Task inputs:

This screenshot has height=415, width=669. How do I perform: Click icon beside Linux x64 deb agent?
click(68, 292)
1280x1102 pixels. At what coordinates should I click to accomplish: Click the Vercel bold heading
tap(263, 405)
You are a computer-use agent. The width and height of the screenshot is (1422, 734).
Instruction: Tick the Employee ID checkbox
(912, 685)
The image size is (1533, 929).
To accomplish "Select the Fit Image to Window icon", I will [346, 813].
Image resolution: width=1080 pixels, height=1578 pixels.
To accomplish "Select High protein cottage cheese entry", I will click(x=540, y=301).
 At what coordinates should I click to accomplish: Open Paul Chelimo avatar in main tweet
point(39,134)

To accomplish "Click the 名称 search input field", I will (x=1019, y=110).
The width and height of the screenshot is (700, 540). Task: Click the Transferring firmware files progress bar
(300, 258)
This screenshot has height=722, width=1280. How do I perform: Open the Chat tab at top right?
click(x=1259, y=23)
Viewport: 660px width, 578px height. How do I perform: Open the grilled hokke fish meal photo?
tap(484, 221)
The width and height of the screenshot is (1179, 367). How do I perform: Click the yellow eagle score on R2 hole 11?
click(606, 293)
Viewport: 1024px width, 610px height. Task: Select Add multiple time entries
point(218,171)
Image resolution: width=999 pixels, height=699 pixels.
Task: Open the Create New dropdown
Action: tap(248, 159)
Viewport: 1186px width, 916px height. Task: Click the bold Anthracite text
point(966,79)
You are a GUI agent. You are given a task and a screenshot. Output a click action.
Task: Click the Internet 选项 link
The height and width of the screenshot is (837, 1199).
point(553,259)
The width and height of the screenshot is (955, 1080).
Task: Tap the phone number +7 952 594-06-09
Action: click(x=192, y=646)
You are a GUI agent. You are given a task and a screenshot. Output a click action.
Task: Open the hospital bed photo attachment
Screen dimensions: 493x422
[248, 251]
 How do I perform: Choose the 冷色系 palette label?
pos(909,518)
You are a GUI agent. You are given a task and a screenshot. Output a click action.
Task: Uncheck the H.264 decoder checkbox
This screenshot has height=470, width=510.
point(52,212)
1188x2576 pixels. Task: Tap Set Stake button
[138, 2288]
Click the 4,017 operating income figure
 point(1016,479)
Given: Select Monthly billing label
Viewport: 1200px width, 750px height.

Required work: Since only part of the listing is wanted, copy exactly the lines from the one holding "You are a computer-use" to the one holding "Image resolution: width=1080", both included.

Answer:
You are a computer-use agent. The width and height of the screenshot is (1422, 734).
Instruction: Tick the Employee ID checkbox
(912, 685)
The image size is (1533, 929).
To accomplish "Select the Fit Image to Window icon", I will [346, 813].
Image resolution: width=1080 pixels, height=1578 pixels.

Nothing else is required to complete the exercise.